### ИСХОДНЫЙ ТЕКСТ
———

Раз нам не пришло ни одного письма, а Наде две открытки: то она, схватив их, – выскочила в сад, пробежала огромную аллею, и уже только тогда взглянула на адрес и от кого, и даже – что с картинками. Восторг и, главное, важность сорвали ее как вихрь и унесли как свеженький листок в бурю…
У одной основные подруги – это «Зоя» и еще какая-то «Гузарчик», у другой – вечная «Наташа Полевая».
(12 июня 1912 г.)
Человек – временен. Кто может перенести эту мысль…
(Мер. и Фил.).
* * *
Что это, неужели я буду «читаем» (успех «Уед.»)?То только, что «со мной» будут читаемы, останутся в памяти и получат какой-то там «успех» (может быть, ненужный) Страхов, Леонтьев, Говоруха бы Отрок (не издан); может быть, Фл. и Рцы.
Для «самого» – не надо, и, м. быть, не следует.
11 июня 1912 г.
* * *
Что, однако, для себя я хотел бы во влиянии?Психологичности. Вот этой ввинченности мысли в душу человеческую, – и рассыпчатости, разрыхленности их собственной души (т. е. у читателя). На «образ мыслей» я нисколько не хотел бы влиять; «на убеждения» – даже «и не подумаю». Тут мое глубокое «все равно». Я сам «убеждения» менял как перчатки, и гораздо больше интересовался калошами (крепки ли), чем убеждениями (своими и чужими).
11 июня 1912 г.
* * *
Будет ли хорошо, если я получу влияние? Думаю – да. Неужели это иллюзия, что «понимавшие меня люди» казались мне наилучшими и наиболее интересными. Я отчетливо знаю, что это не от самолюбия. Я клал свое «да» на этих людей, любовь свою, видя, что они проникновеннее чувствуют душу человеческую, мир, коров, звезды, все (рассказы Цв-а о мучающихся птицах и больных собаках, о священнике в Сибири и о проказе, – умер, и с попадьей, ухаживая). Вот такой человек «брат мне», «лучший, чем я». Между тем как Струве сколько ни долдонил мне о «партиях» и что «без партийности нет политики», я был как кирпич и он был для меня кирпич. Так. обр., «мое влияние» было бы в расширении души человеческой, в том, что «дышит всем» душа, что она «вбирает в себя все». Что душа была бы нежнее, чтобы у нее было больше ухо, больше ноздри. Я хочу, чтобы люди «все цветы нюхали»…И – больше, в сущности, ничего не хочу:
И царства ею сокрушатся,[157]
И всем мирам она грозит
(о смерти). Если – так, то что остается человеку, что остается бедному человеку, как не нюхать цветы в поле.
Понюхал. Умер. И – могила.
11 июля 1912.

———

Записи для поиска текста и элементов
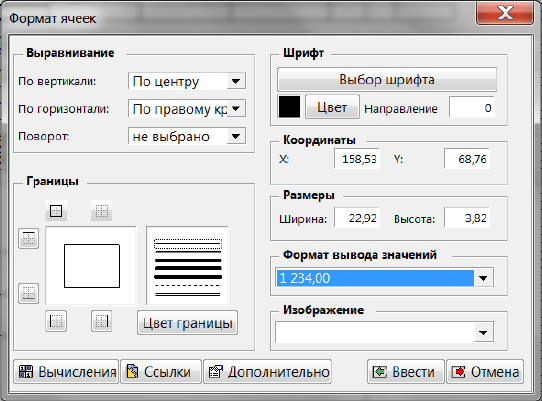This screenshot has width=542, height=401.
Task: Select the dotted line style at the top
Action: tap(188, 244)
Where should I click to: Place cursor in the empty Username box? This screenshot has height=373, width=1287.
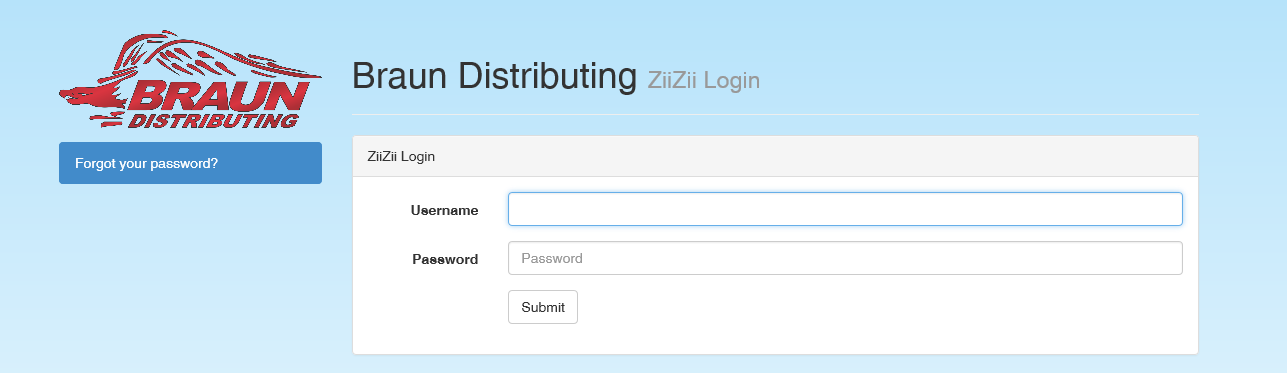coord(845,209)
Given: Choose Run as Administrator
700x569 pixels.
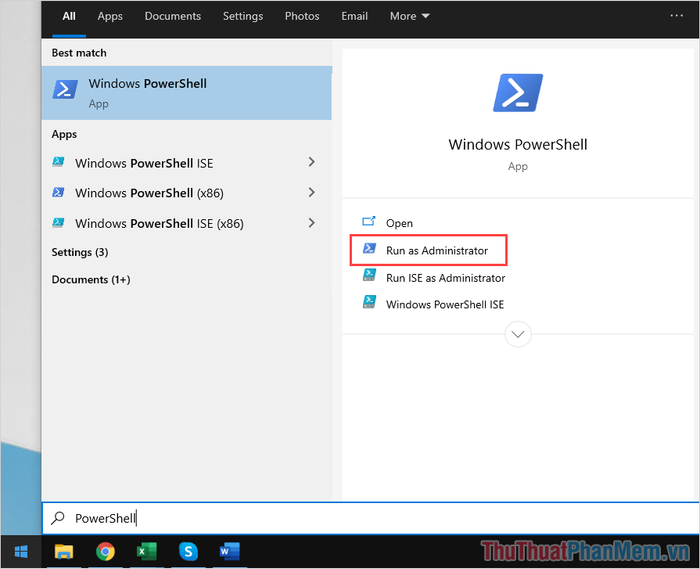Looking at the screenshot, I should point(436,250).
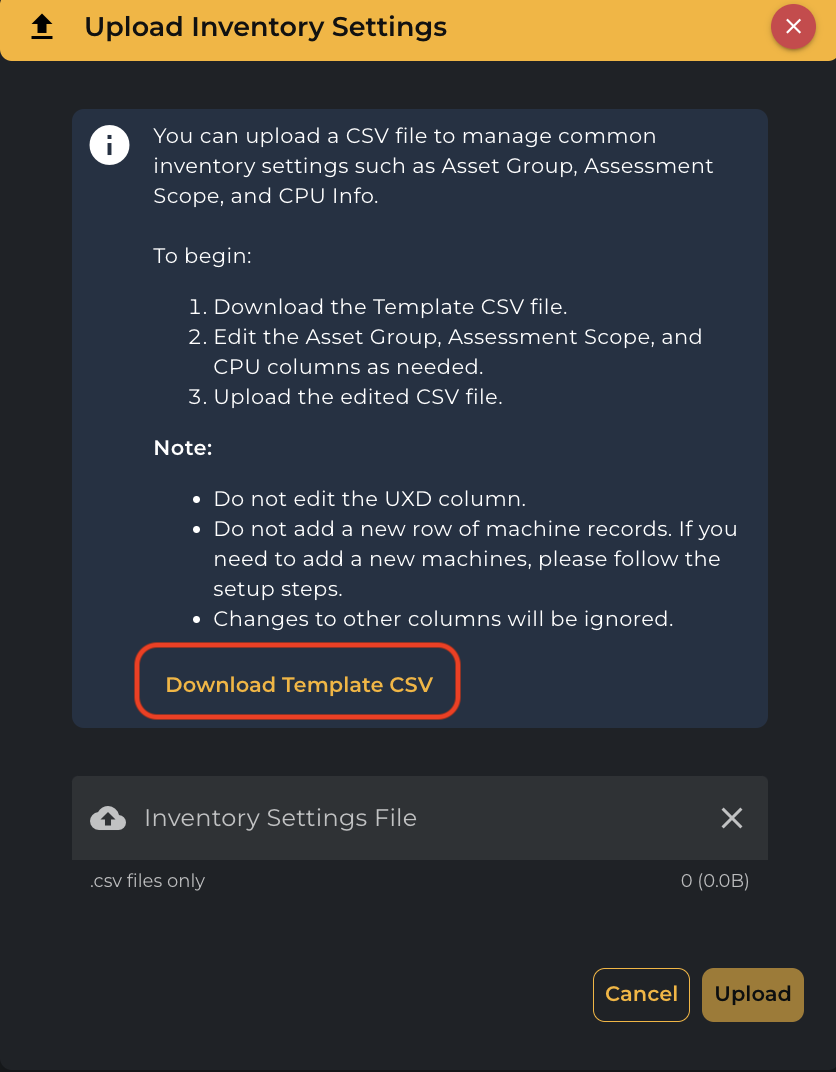Click 'Changes to other columns will be ignored'
Viewport: 836px width, 1072px height.
443,619
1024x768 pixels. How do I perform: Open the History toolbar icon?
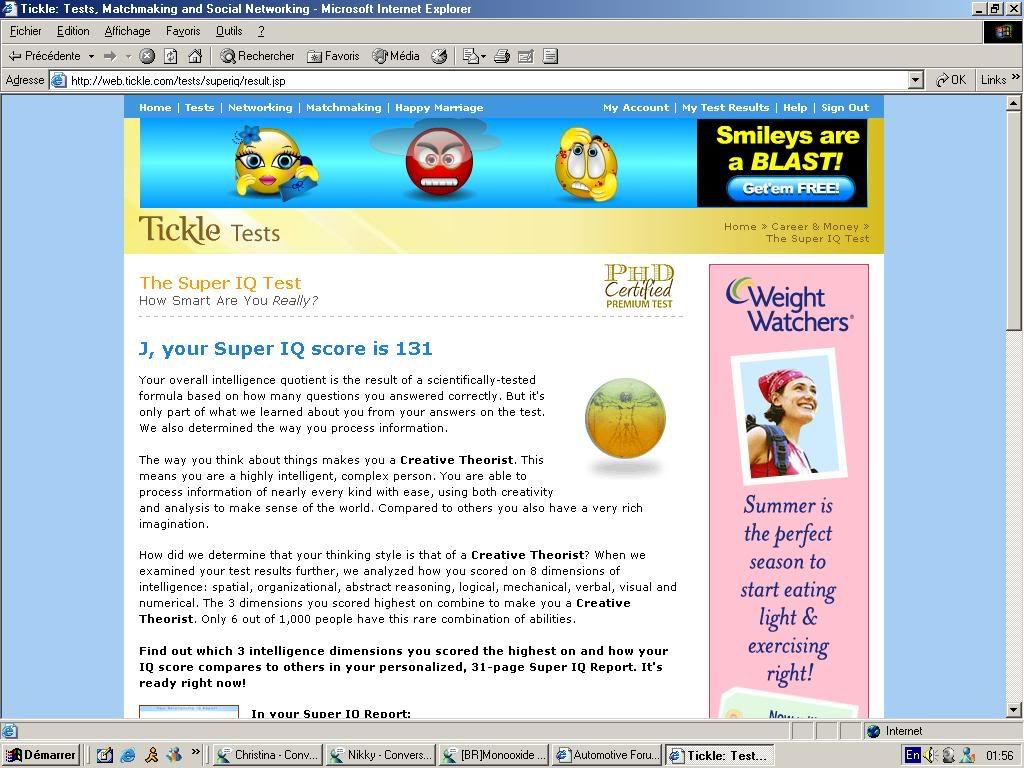[x=439, y=56]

———

### СПИСОК ЗАДАНИЙ
1. Перепишите весь кусок исходного текста, начиная с «Человек – временен.» и вплоть до «(своими и чужими).», поменяв в нём «перчатки» на «носки».
2. Объясните в одном–трёх предложениях, почему, согласно исходному тексту, пишущий не хотел бы влиять на чужие «убеждения».

### СПИСОК ОТВЕТОВ
1.
Человек – временен. Кто может перенести эту мысль…
(Мер. и Фил.).
* * *
Что это, неужели я буду «читаем» (успех «Уед.»)?То только, что «со мной» будут читаемы, останутся в памяти и получат какой-то там «успех» (может быть, ненужный) Страхов, Леонтьев, Говоруха бы Отрок (не издан); может быть, Фл. и Рцы.
Для «самого» – не надо, и, м. быть, не следует.
11 июня 1912 г.
* * *
Что, однако, для себя я хотел бы во влиянии?Психологичности. Вот этой ввинченности мысли в душу человеческую, – и рассыпчатости, разрыхленности их собственной души (т. е. у читателя). На «образ мыслей» я нисколько не хотел бы влиять; «на убеждения» – даже «и не подумаю». Тут мое глубокое «все равно». Я сам «убеждения» менял как носки, и гораздо больше интересовался калошами (крепки ли), чем убеждениями (своими и чужими).

2. Убеждения ему глубоко «все равно». Свои «убеждения» он сам менял как перчатки и куда больше интересовался калошами (крепки ли), чем убеждениями, своими и чужими.